Exercise: Extract all lines from the data beneath that include the word "label".

'''

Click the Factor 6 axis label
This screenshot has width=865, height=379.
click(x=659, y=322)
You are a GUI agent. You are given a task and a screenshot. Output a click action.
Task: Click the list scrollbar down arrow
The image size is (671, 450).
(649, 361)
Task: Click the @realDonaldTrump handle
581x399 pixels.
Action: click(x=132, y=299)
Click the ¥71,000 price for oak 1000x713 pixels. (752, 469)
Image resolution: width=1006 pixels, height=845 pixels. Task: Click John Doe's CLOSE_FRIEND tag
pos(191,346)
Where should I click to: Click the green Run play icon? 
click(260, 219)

'''
'''

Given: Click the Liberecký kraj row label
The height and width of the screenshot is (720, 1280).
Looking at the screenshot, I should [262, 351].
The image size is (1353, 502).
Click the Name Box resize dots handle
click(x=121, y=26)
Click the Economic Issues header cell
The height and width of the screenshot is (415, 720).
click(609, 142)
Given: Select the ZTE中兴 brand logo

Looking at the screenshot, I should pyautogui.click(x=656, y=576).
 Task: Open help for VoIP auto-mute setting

'''

Solution to this exercise:
Click the Factor 6 axis label
Given: Click the Liberecký kraj row label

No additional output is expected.